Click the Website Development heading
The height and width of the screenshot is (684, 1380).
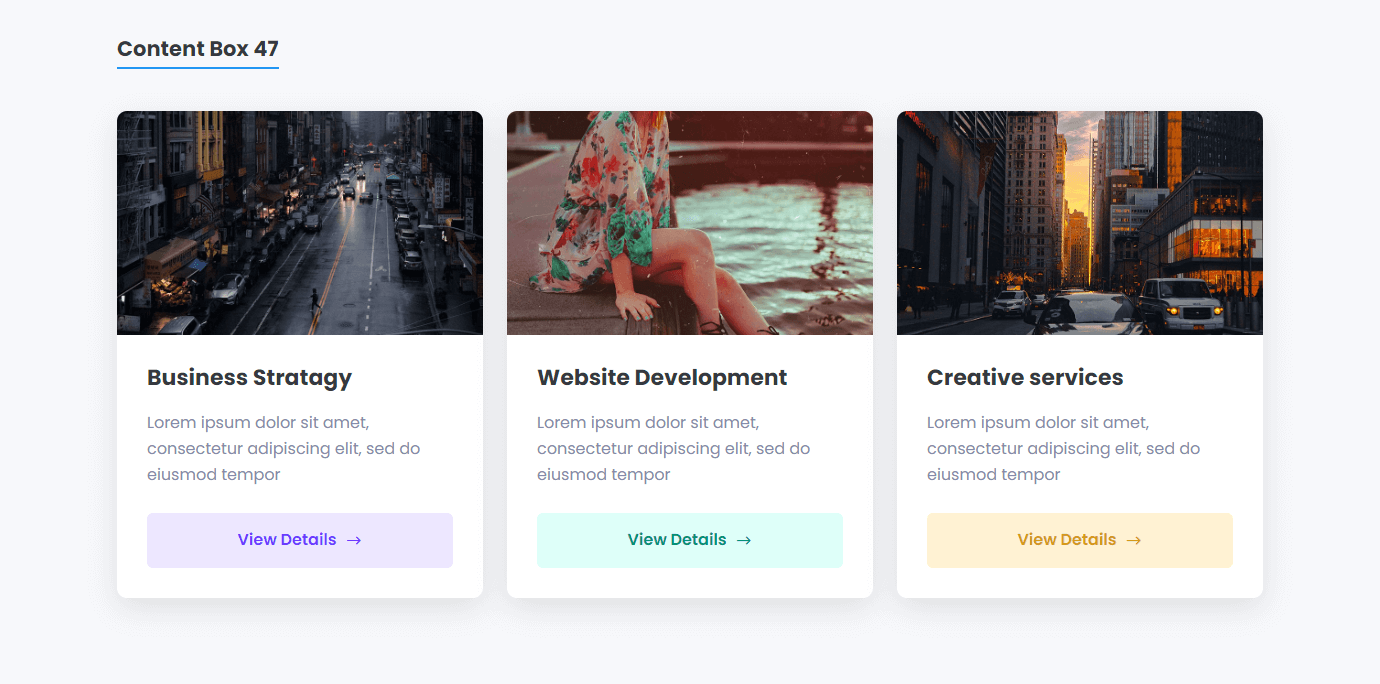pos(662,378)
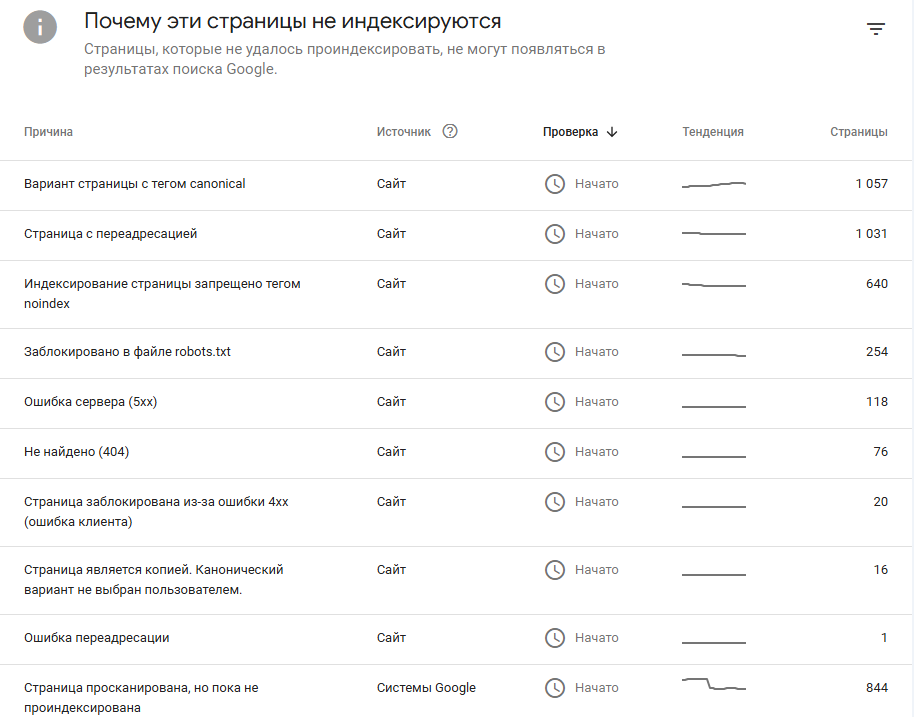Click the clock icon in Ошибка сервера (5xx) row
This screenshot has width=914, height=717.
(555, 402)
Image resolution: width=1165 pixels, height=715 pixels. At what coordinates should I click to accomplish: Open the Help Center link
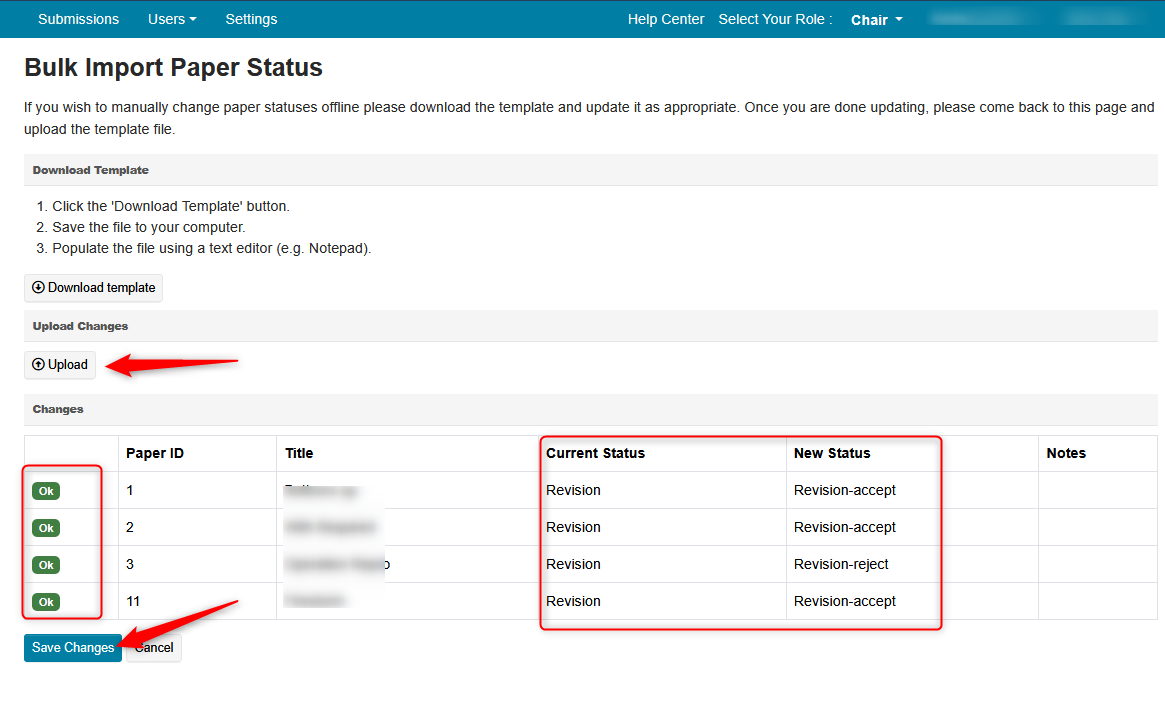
====
## Your instructions
Could you print all of the entries exactly, skipping the images?

## Solved problem
Click the Website Development heading
The height and width of the screenshot is (684, 1380).
pos(662,378)
Click the clock icon in Ошибка сервера (5xx) row
This screenshot has width=914, height=717.
(555, 402)
Image resolution: width=1165 pixels, height=715 pixels. At what coordinates should I click to accomplish: Open the Help Center link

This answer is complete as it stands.